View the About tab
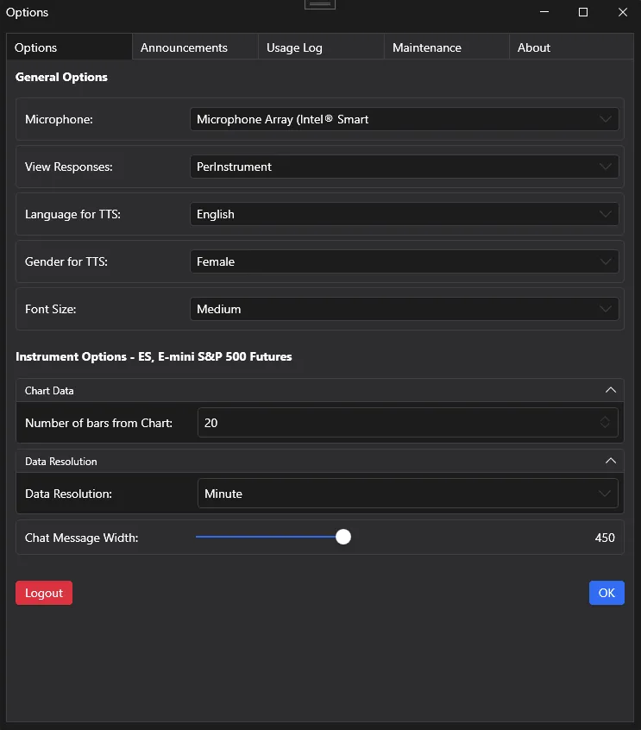The width and height of the screenshot is (641, 730). [x=533, y=47]
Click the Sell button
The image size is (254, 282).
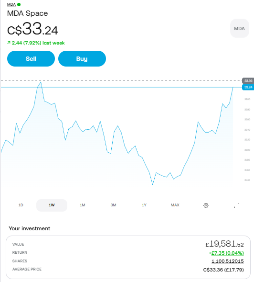[31, 58]
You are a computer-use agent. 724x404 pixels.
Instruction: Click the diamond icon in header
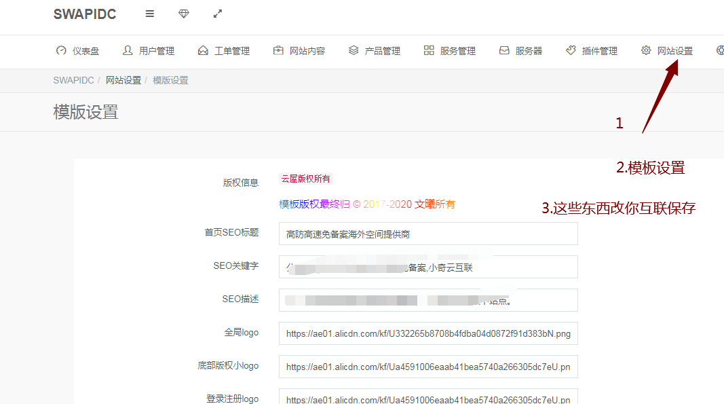pyautogui.click(x=184, y=14)
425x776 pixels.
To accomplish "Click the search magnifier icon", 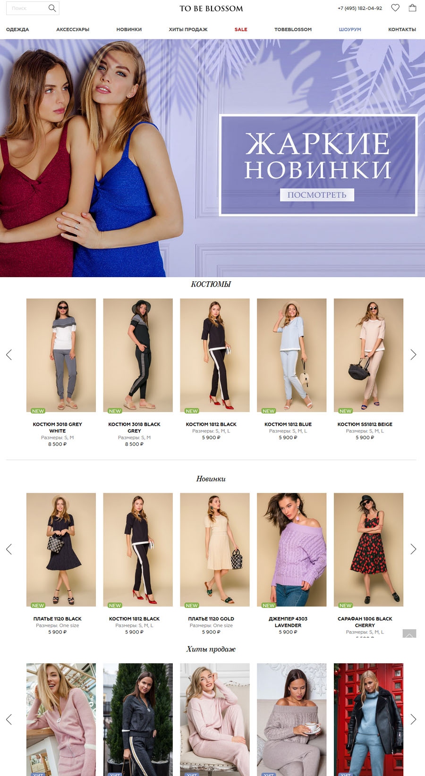I will coord(52,8).
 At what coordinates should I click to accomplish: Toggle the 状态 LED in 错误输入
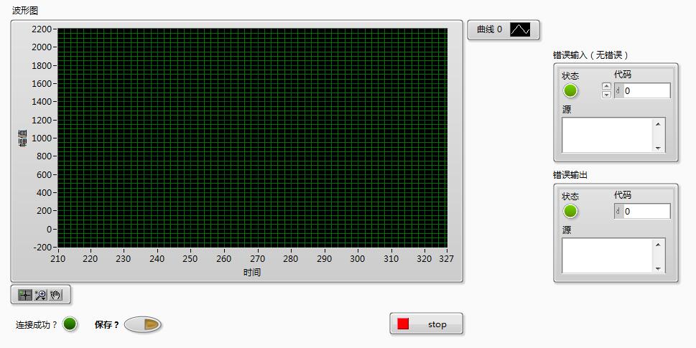tap(570, 91)
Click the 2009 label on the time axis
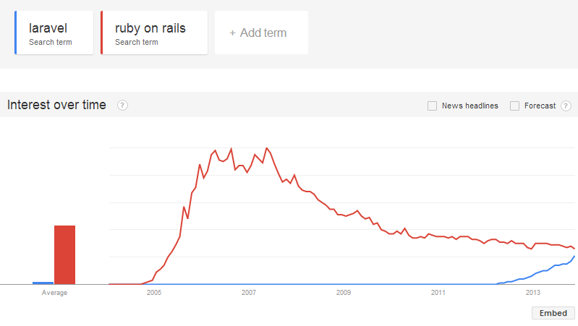Viewport: 578px width, 326px height. tap(344, 293)
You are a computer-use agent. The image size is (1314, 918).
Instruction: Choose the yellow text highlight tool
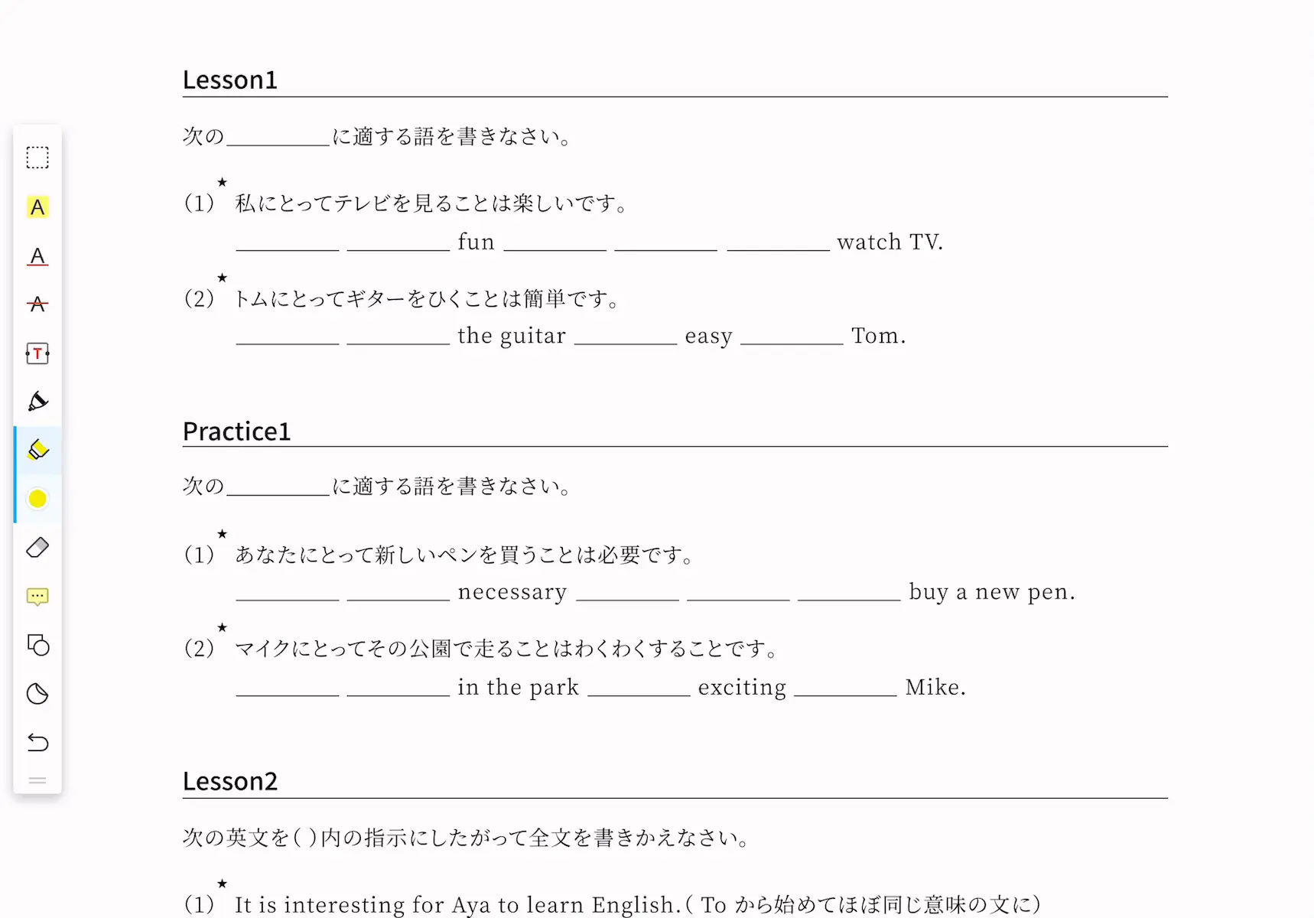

_Task description:_ Copy out the lines above with "computer" in them.

_Solution for this problem:_
You are a computer-use agent. 724x404 pixels.
You are a computer-use agent. The image size is (1314, 918).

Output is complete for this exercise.